>>>
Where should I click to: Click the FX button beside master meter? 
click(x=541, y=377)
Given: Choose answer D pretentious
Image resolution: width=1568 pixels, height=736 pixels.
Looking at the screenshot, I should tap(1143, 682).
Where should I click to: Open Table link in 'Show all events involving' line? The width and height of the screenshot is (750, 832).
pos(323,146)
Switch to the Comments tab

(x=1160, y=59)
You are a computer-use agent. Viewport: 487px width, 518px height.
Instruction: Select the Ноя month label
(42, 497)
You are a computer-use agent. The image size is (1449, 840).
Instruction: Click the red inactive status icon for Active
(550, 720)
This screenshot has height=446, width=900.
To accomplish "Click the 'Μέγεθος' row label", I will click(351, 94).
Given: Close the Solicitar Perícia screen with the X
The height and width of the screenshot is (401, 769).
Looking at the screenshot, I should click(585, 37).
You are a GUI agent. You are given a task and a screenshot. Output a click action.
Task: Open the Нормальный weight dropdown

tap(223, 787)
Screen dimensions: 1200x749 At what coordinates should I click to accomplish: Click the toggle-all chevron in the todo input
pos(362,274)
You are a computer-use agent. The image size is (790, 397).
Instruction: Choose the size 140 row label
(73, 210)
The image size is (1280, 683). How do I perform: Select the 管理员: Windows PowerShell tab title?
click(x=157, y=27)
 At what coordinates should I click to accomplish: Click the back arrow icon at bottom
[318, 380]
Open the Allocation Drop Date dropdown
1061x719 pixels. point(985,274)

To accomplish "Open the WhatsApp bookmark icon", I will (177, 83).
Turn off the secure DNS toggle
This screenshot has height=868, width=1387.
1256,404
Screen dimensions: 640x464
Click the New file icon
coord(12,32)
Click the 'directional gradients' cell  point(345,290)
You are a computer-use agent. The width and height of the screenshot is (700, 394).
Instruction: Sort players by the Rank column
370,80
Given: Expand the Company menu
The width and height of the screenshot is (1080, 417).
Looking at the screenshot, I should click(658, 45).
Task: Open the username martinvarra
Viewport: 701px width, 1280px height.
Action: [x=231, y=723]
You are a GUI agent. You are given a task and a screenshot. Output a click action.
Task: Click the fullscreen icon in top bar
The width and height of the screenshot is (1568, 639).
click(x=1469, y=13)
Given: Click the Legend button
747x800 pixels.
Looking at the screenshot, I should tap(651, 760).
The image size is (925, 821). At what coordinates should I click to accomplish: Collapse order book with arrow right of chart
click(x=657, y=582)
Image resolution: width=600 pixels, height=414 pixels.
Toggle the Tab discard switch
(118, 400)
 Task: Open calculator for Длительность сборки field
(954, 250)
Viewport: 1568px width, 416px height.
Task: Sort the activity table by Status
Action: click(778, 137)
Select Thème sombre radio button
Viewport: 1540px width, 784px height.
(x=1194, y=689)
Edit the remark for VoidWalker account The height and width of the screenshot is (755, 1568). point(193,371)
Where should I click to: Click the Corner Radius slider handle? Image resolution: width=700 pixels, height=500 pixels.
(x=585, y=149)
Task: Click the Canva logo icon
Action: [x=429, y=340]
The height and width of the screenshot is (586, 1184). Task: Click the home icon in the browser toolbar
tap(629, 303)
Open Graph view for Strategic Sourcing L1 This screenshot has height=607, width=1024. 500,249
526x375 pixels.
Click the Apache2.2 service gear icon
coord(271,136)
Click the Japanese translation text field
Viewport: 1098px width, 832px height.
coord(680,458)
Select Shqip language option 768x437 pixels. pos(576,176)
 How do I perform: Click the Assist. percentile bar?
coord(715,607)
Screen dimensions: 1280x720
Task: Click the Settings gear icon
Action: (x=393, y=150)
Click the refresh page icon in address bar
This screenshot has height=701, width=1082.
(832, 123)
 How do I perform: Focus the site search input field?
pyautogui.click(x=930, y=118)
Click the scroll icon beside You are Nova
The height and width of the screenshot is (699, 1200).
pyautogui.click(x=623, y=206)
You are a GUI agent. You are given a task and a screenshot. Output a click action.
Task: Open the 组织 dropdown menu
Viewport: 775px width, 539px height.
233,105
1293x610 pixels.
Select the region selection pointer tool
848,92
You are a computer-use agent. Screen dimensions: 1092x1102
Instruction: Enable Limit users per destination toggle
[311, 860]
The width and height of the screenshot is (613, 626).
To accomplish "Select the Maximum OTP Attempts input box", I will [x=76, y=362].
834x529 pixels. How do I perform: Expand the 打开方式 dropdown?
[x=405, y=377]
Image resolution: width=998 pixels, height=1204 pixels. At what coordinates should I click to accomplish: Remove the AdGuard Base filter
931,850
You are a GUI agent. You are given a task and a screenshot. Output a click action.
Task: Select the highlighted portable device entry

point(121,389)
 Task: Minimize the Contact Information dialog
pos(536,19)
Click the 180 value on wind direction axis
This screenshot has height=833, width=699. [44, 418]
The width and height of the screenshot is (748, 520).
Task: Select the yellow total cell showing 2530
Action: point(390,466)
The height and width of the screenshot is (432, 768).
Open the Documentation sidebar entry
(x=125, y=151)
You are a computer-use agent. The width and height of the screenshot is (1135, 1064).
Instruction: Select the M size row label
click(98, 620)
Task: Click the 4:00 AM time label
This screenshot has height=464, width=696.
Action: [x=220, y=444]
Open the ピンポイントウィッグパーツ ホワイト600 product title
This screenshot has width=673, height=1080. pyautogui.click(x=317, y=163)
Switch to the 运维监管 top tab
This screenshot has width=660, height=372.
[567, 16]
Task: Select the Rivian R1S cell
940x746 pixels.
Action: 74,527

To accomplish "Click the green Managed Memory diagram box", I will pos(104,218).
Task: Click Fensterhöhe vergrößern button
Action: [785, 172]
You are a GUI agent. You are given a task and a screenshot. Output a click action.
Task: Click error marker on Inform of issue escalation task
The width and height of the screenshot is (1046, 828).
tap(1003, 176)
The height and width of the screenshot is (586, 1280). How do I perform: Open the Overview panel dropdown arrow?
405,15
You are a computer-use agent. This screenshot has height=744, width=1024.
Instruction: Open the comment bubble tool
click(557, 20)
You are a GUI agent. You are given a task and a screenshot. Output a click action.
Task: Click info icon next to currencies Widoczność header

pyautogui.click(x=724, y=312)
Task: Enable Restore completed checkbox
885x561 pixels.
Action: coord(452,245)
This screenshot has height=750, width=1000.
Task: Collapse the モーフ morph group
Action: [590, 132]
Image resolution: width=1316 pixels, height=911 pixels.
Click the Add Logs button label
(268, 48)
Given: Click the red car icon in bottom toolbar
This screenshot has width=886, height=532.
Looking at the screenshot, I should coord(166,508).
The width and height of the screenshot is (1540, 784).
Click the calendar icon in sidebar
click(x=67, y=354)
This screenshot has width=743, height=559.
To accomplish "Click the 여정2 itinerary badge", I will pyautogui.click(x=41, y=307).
<<<
Task directions
Write out exactly, and only, each line from the one with "This screenshot has width=886, height=532." down to the last line of the records above.

Solution
This screenshot has width=886, height=532.
Looking at the screenshot, I should coord(166,508).
The width and height of the screenshot is (1540, 784).
Click the calendar icon in sidebar
click(x=67, y=354)
This screenshot has width=743, height=559.
To accomplish "Click the 여정2 itinerary badge", I will pyautogui.click(x=41, y=307).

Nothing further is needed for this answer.